Já trabalhei com rugby de base e sei que professores lidando com uma modalidade como o rugby não é algo fácil. A tendência que se vê é a repetição dos poucos exemplos usados nas capacitações em todos os treinos, sem a possibilidade de criação própria por ser muito alternativo da formação e experiência que tiveram. E o processo de desenvolvimento e renovação destes profissionais é longo.
Não é discutido, por exemplo, como a seleção brasileira treina, quais exercícios que fazem e de onde vieram, quais suas intenções; não se discute a tática completa e como sua fragmentação deve ser usada para montar cenários e colocar à prova o treinamento de exercícios analíticos. Perdemos a coletividade logo de cara. E, novamente, há a tendência dos clubes voltarem a usar exercícios de 20 anos atrás para treinos de hoje.
Um amigo que morou na Nova Zelândia relatou que há congressos regionais feitos pelas principais franquias e clubes que reúnem treinadores – com brunch de graça – para discutir rugby, exercícios de rugby, táticas de rugby. A pedagogia é importante, sim, mas com a parte técnico/tática do rugby como carro-chefe, na frente.

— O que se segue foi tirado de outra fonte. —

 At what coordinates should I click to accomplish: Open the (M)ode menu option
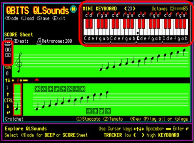tap(12, 18)
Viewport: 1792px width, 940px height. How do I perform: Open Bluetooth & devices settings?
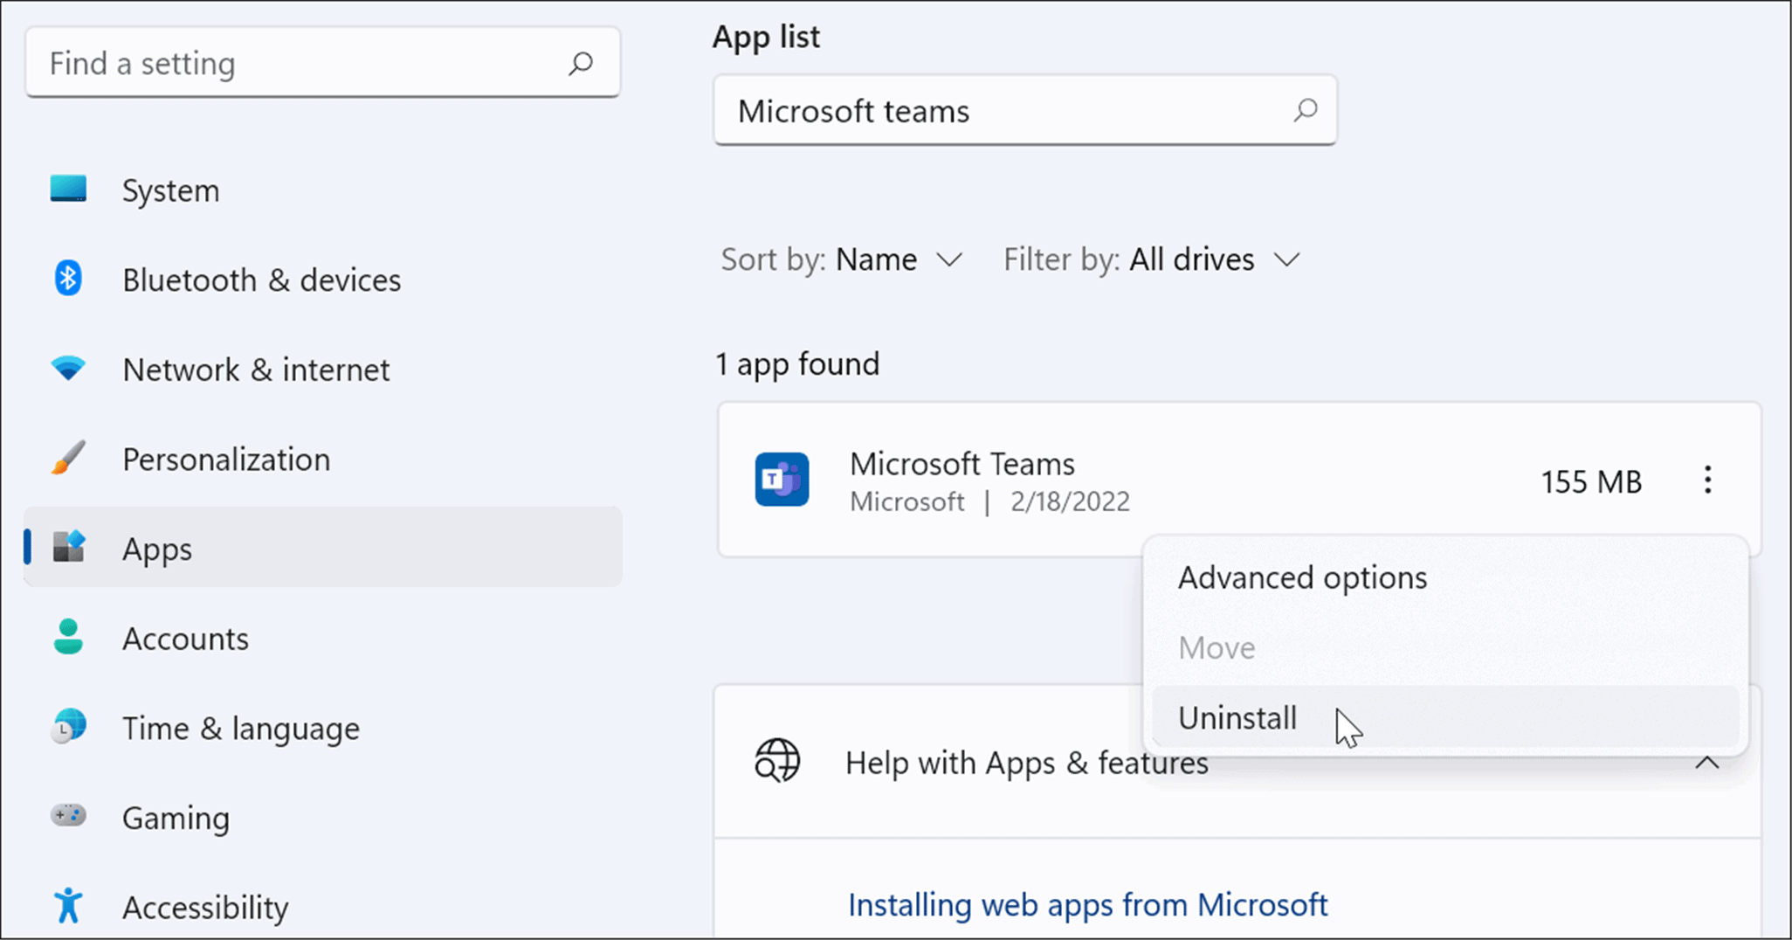pos(66,279)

Nossos debates sobre jogos de rugby são pobres, muitas vezes caindo para dois lados: chamando de “guerreiros, guerreiras” caso seja uma vitória ou que “faltou vontade” caso perdemos, quase sempre acompanhados por críticas que a CBRu não se importa com a base e que há jogadores por aí que deveriam estar na seleção. Banalizando o rugby apenas com uma boa noite de sono para jogar bem ou que a solução existe em algum lugar pronta.
E é essa a sensação que pra mim impera nos clubes no Brasil: além de todo problema estrutural de não termos uma maneira brasileira de jogar e ensinar rugby, métodos de treinamento não são atualizados e metodologias não são discutidas, já que estudar é “chato”, não é?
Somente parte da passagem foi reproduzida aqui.